3781-Mieux vaut tard 2 posts
Mieux vaut tard
Qu’est-ce que le progrès ? Il y a cinquante ans, on aurait sans doute répondu : plus d’autoroutes, de logements, d’énergie, de confort. Aujourd’hui, peut-être dirait-on moins de pollution, moins de gâchis, moins de dégâts à l’environnement… sans toutefois vouloir tourner le dos à ce mode de vie que nous avons acquis. Voilà pourquoi nos concitoyens sont toujours favorables à la réalisation des grands projets, même si, « en même temps », ils ont pris conscience des enjeux environnementaux que cela peut entraîner.
Ainsi, après la dernière guerre, on a truffé nos montagnes de barrages hydroélectriques. Des villages ont été rayés de la carte, des cimetières engloutis, des souvenirs et des larmes avec. Un chagrin qui n’a guère pesé dans les décisions. Cela dit, aujourd’hui, 11 % de notre électricité vient des barrages, et nous avons d’immenses réserves d’eau disponibles. Pas si mal…
Lancer ainsi des chantiers à la hussarde n’est plus possible aujourd’hui. Depuis longtemps, on recueille l’avis des riverains, on consulte, on soupèse. Dans le même temps, la contestation de certains projets s’est élaborée. Une conscience écologique a émergé, et mené des combats. Certains légitimes, d’autres plus folkloriques, comme la célèbre épopée du scarabée pique prune qui a retardé pendant six ans la réalisation de l’autoroute Le Mans-Tours… Ces dernières années, ces protestations ont pris un tour plus radical, comme à Sivens ou à Sainte-Soline. Tout le monde ne rêve pas des mêmes choses pour demain.

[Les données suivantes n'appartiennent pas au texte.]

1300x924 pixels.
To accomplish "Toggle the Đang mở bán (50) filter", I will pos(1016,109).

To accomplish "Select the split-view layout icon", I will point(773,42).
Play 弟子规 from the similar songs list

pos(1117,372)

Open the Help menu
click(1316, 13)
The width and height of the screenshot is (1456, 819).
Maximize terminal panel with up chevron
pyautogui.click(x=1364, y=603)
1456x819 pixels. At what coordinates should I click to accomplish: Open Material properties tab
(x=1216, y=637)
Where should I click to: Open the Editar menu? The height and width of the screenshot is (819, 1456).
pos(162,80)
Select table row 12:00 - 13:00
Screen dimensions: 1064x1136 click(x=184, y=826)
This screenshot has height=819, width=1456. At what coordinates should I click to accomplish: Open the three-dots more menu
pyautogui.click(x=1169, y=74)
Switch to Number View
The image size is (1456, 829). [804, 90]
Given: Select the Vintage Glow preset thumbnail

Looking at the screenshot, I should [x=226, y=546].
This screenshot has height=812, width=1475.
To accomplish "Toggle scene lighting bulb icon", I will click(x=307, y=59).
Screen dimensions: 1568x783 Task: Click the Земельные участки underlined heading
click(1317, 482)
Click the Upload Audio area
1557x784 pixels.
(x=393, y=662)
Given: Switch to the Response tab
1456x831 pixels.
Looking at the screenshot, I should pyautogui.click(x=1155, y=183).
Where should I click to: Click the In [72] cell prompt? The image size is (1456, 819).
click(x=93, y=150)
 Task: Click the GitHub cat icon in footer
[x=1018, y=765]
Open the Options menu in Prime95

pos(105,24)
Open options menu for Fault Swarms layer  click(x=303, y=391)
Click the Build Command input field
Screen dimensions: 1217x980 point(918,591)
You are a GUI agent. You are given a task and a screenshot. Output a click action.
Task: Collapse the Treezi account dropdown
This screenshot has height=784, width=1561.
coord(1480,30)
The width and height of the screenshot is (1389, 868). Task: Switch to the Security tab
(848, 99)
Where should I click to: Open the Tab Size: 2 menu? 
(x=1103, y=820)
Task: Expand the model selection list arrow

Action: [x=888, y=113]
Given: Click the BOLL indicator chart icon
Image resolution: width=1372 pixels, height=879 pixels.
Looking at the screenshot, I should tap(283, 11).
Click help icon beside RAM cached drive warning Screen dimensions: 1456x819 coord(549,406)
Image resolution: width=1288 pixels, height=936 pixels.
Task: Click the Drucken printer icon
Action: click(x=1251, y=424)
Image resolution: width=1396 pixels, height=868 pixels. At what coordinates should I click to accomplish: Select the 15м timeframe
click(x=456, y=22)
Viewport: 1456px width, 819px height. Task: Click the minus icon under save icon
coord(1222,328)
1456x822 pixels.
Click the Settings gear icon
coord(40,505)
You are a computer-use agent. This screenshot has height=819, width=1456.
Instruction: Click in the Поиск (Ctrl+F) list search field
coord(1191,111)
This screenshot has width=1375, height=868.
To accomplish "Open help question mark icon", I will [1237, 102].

Ce nouveau regard critique envers des grands travaux plombe notamment deux très vieux projets qui nous concernent. Qui, depuis plusieurs décennies, avaient été sacrifiés au profit d’autres régions. Ainsi, on parle de la LGV Paris-Toulouse depuis le milieu des années 80. Elle devait passer par Limoges et mettre 3 h 19. C’était fait, c’était signé, c’était acquis pour dans les cinq ans ! Las ! Entre-temps, Lille, Lyon et Strasbourg sont passés devant. Et pour finir, c’est Bordeaux qui décroche la ligne, torpillant la liaison directe entre la Ville rose et la capitale. Pendant ce temps, ici, c’est la navette aérienne qui fait le job : bonjour le bilan carbone.
Le deuxième projet escamoté, c’est l’autoroute Toulouse-Castres. C’est Albi, sur l’axe vers le Massif central, qui a gagné la quatre voies, il y a 40 ans, malgré la puissance économique du bassin castrais. Qu’aujourd’hui, ces deux chantiers soient lancés ne fait que réparer un retard bien injuste. Mais quatre décennies ont passé : à l’époque, pas grand monde n’aurait contesté ces travaux. Aujourd’hui, ils se retrouvent comme d’autres dans l’œil du cyclone, victimes d’une sorte de décalage temporel. Mais pour la majorité des habitants de la région, les choses sont claires : mieux vaut tard que jamais.